Atacicept is a new drug that is designed to target the cells that produce the abnormal form of IgA. These cells, called B cells, are part of our immune system and need two chemical factors, almost like nutrients, to keep them functioning. We call these BAFF and APRIL. Atacicept binds to these chemicals in circulation and tissue and facilitates their removal from the system before they can activate the B cells. Essentially, atacicept deprives B cells from important growth factors that they need to survive. The B cells are then unable to behave normally or produce abnormal IgA.
The analysis showed that patients receiving 150mg atacicept achieved a delta of 48% vs. placebo in mean proteinuria reduction. What does that mean?
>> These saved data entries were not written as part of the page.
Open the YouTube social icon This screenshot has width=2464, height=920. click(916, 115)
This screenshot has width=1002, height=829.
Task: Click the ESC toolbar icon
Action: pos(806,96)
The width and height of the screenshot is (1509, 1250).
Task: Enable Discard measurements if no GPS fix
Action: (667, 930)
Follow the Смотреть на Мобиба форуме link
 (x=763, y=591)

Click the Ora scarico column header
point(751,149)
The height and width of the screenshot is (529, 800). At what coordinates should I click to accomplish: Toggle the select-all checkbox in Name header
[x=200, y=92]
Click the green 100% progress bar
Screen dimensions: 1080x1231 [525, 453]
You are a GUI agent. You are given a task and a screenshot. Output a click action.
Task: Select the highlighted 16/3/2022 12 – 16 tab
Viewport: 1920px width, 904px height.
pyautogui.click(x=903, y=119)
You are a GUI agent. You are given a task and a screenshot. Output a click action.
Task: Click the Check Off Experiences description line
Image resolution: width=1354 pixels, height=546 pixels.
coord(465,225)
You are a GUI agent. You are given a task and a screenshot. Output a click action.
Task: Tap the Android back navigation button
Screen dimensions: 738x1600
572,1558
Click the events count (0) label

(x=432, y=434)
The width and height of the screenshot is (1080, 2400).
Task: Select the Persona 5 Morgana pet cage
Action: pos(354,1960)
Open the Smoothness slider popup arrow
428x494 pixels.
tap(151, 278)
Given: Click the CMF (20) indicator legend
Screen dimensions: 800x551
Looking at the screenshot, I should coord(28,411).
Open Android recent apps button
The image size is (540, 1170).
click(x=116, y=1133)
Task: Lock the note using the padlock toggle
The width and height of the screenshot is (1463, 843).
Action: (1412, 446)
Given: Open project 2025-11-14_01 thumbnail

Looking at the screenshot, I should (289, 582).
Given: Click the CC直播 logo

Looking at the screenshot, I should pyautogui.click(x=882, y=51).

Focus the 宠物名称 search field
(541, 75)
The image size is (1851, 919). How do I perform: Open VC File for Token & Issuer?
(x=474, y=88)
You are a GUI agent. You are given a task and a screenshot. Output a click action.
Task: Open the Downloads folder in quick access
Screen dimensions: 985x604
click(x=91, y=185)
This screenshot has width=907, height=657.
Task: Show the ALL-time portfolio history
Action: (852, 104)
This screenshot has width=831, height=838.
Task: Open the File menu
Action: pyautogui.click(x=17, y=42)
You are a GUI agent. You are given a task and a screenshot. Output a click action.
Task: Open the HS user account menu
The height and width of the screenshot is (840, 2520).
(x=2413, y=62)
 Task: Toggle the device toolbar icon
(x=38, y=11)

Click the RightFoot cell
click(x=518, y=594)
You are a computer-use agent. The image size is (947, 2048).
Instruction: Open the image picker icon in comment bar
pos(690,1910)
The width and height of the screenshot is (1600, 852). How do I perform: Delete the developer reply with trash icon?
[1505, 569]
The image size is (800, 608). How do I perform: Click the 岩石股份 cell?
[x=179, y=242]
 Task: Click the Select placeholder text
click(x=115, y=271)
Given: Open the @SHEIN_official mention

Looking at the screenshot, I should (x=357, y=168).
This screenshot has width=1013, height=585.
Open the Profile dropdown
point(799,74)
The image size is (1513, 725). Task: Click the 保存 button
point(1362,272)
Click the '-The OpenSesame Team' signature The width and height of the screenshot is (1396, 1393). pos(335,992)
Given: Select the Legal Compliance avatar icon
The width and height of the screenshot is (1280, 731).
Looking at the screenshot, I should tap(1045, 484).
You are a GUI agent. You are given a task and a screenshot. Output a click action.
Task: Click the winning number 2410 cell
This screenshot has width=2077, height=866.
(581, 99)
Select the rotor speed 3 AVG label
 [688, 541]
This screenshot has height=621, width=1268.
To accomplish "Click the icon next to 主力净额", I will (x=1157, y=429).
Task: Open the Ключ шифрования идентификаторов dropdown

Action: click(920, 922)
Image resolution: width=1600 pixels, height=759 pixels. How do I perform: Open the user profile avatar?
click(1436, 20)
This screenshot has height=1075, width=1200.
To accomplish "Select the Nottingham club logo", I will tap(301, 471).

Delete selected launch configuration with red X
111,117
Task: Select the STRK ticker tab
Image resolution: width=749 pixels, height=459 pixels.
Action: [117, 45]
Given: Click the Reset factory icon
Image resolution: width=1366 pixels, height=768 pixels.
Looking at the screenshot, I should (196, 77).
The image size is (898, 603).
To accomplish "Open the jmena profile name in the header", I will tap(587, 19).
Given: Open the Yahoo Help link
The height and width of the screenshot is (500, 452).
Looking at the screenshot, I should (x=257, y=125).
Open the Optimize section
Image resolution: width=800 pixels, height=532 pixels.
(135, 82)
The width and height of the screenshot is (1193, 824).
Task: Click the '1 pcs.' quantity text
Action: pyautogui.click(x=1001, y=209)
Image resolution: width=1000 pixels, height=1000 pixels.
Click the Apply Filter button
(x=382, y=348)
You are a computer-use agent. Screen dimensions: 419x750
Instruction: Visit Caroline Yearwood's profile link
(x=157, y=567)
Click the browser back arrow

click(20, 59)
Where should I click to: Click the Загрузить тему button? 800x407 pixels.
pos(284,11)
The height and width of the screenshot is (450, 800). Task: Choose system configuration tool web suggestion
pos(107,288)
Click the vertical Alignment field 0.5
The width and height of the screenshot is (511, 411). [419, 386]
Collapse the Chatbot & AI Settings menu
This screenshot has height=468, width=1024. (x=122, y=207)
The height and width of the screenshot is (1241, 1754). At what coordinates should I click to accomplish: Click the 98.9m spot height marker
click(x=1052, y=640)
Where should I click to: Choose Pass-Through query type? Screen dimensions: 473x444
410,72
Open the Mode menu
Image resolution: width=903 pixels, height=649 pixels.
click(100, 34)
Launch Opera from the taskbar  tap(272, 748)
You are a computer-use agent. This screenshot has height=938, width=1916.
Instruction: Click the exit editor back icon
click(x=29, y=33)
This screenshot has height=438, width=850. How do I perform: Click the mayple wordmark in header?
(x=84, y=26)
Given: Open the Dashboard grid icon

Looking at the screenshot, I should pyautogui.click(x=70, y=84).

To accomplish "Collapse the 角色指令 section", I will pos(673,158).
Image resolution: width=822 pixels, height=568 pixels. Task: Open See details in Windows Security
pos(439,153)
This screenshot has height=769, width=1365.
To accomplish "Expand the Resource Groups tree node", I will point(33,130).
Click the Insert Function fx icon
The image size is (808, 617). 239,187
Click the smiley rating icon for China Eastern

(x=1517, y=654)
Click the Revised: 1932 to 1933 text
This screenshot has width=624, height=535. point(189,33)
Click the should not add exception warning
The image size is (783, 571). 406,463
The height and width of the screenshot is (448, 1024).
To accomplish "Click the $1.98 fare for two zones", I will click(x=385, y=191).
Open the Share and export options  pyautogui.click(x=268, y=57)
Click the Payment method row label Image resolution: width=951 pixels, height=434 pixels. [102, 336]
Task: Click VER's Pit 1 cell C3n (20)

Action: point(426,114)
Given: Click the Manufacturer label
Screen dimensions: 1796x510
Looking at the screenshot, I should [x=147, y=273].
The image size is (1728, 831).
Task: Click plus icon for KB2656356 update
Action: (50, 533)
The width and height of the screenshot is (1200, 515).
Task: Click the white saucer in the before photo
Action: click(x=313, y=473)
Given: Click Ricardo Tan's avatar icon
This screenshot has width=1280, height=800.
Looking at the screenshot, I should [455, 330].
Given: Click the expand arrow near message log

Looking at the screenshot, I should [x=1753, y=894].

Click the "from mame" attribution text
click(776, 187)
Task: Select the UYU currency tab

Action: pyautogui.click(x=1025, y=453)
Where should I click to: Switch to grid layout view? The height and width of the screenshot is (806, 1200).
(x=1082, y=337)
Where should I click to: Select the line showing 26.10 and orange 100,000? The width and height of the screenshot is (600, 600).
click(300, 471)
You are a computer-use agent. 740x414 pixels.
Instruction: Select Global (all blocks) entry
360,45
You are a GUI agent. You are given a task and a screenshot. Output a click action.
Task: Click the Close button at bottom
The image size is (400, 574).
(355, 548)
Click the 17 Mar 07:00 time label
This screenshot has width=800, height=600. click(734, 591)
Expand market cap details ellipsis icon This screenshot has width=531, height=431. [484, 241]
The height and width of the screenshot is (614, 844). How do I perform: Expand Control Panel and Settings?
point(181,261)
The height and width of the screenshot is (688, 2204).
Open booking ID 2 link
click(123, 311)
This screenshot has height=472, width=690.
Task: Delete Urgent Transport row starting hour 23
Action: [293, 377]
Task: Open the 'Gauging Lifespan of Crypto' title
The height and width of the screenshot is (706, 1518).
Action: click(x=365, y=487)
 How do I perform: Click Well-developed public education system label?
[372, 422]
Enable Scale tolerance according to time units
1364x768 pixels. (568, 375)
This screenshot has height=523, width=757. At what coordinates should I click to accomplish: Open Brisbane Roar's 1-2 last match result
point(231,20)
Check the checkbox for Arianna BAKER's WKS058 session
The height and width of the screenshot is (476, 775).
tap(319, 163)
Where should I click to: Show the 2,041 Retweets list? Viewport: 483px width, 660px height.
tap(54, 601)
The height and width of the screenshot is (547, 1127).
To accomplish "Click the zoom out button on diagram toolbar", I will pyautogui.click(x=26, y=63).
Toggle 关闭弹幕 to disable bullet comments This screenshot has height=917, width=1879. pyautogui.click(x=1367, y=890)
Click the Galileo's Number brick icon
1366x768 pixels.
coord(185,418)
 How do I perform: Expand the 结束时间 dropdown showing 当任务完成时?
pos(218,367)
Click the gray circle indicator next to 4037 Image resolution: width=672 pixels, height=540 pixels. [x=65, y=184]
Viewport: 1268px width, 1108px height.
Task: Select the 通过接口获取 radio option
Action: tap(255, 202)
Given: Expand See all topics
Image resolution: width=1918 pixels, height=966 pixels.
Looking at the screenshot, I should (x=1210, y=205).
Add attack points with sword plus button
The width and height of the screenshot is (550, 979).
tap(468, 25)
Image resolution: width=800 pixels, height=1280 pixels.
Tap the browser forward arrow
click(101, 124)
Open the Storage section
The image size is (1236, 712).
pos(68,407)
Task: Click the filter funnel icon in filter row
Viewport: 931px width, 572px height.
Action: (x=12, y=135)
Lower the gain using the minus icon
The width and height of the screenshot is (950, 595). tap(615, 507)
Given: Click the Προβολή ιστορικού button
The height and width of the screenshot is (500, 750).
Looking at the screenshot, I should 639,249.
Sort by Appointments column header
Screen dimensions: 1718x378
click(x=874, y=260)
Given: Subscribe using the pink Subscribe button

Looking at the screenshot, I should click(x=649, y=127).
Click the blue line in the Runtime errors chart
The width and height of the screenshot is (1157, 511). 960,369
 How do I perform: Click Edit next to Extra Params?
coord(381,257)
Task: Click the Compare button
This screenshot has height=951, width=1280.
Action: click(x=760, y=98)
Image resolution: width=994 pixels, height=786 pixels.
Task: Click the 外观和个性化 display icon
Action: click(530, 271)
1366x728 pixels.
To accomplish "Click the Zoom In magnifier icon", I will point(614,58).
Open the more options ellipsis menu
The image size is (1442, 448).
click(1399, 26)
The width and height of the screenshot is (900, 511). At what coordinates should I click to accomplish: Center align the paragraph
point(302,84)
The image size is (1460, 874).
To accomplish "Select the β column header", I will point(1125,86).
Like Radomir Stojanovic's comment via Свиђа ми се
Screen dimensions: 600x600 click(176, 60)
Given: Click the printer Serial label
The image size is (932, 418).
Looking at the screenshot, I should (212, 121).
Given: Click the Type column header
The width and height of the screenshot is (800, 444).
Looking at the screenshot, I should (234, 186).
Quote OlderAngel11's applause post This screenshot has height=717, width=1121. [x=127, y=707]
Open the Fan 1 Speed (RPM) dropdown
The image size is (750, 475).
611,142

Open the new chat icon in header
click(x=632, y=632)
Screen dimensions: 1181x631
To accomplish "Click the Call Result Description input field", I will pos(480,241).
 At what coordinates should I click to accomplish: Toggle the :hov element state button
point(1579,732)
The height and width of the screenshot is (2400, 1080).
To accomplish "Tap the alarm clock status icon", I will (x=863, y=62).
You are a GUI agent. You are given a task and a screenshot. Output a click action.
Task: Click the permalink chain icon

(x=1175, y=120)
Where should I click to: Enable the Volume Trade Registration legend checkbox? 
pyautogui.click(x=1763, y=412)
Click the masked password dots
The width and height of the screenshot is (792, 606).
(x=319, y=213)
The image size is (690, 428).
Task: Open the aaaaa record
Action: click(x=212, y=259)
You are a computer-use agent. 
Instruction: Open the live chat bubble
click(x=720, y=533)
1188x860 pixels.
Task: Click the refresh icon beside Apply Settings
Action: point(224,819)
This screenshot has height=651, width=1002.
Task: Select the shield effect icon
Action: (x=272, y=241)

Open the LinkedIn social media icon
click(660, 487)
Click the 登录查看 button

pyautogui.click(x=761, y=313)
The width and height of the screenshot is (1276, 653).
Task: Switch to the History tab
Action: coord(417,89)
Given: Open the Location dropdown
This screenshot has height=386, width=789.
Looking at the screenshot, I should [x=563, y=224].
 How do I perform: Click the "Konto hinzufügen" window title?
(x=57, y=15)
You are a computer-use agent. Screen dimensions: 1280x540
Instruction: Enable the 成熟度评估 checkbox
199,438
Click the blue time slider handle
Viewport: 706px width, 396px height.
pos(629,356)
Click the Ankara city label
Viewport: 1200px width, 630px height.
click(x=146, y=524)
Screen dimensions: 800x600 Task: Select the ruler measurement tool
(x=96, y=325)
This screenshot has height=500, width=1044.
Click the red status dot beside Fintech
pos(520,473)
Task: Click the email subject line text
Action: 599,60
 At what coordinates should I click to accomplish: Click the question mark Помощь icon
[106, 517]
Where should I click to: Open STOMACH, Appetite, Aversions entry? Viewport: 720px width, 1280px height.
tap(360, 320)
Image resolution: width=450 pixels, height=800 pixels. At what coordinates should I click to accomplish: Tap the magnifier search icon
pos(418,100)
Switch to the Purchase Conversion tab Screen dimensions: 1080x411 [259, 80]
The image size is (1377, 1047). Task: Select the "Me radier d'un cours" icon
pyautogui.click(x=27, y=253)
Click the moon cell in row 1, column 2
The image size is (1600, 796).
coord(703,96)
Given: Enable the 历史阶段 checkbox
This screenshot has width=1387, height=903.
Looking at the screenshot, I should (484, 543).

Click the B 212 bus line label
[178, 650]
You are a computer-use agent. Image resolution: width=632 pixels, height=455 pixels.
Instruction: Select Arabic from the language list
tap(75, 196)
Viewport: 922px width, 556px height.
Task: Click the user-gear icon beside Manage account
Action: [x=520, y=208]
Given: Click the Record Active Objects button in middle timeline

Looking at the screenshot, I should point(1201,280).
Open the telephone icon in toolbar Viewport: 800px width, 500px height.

The study found that atacicept is capable of reducing abnormal IgA; it’s very good at removing IgA from circulation. We also saw that atacicept reduces protein in the urine (proteinuria), which is an indicator of how inflamed those filters are. Atacicept was able to decrease—by nearly half—the amount of protein leaking out in the urine. This tells me that it’s having a massive impact on the degree of inflammation in the kidneys. It’s doing so by stopping abnormal IgA protein deposits in the filters. The drug is going directly to the source of the problem; there is no further deposit of IgA complexes within the glomeruli, and the trigger for inflammation and scarring has been switched off.
What were some of the most interesting or impactful pieces of data from the study?
We always get focused on how well the drug works in terms of reducing proteinuria, but it’s more important to understand the drug’s safety and tolerability. Safety data showed that atacicept was well-tolerated. Patients didn’t want to stop taking the drug. The risk of infections, which is the major concern for any treatment affecting the immune system, did not greatly increase. This shows that, in addition to being effective, it is safe and well-tolerated. I believe that atacicept could practically be used in daily clinical practice.
How could atacicept change the treatment landscape for IgAN?
Atacicept offers the ability to turn off the production of pathogenic IgA at the source. It would be groundbreaking if we could do that in a safe, effective, and predictable way. We could then eventually get this disease under complete control. If we can do that, we can stop the loss of kidney function and patients will be far less likely to develop kidney failure.
What further IgAN research do you believe should be performed?
I think that we’ve made great strides in our understanding of IgA nephropathy, but we’ve got more work to do. We need to better understand where the cells are that are producing abnormal IgA—are they in a particular spot in the body, or are they everywhere? We need to understand what makes IgA proteins clump together and what pathways are activated when those deposits form in the kidneys.
IgA nephropathy behaves differently in different parts of the world. We don’t really understand why it is more common and more likely to cause kidney failure in East and Southeast Asia, whereas you’re less likely to have kidney failure if you’re Caucasian and living in North America or Europe. Learning about the global distribution of IgAN could help us understand the disease at a basic level.
On a more targeted level, of course, I look forward to taking part in the Phase 3 atacicept study and seeing what we can do in determining whether this treatment can and should be approved.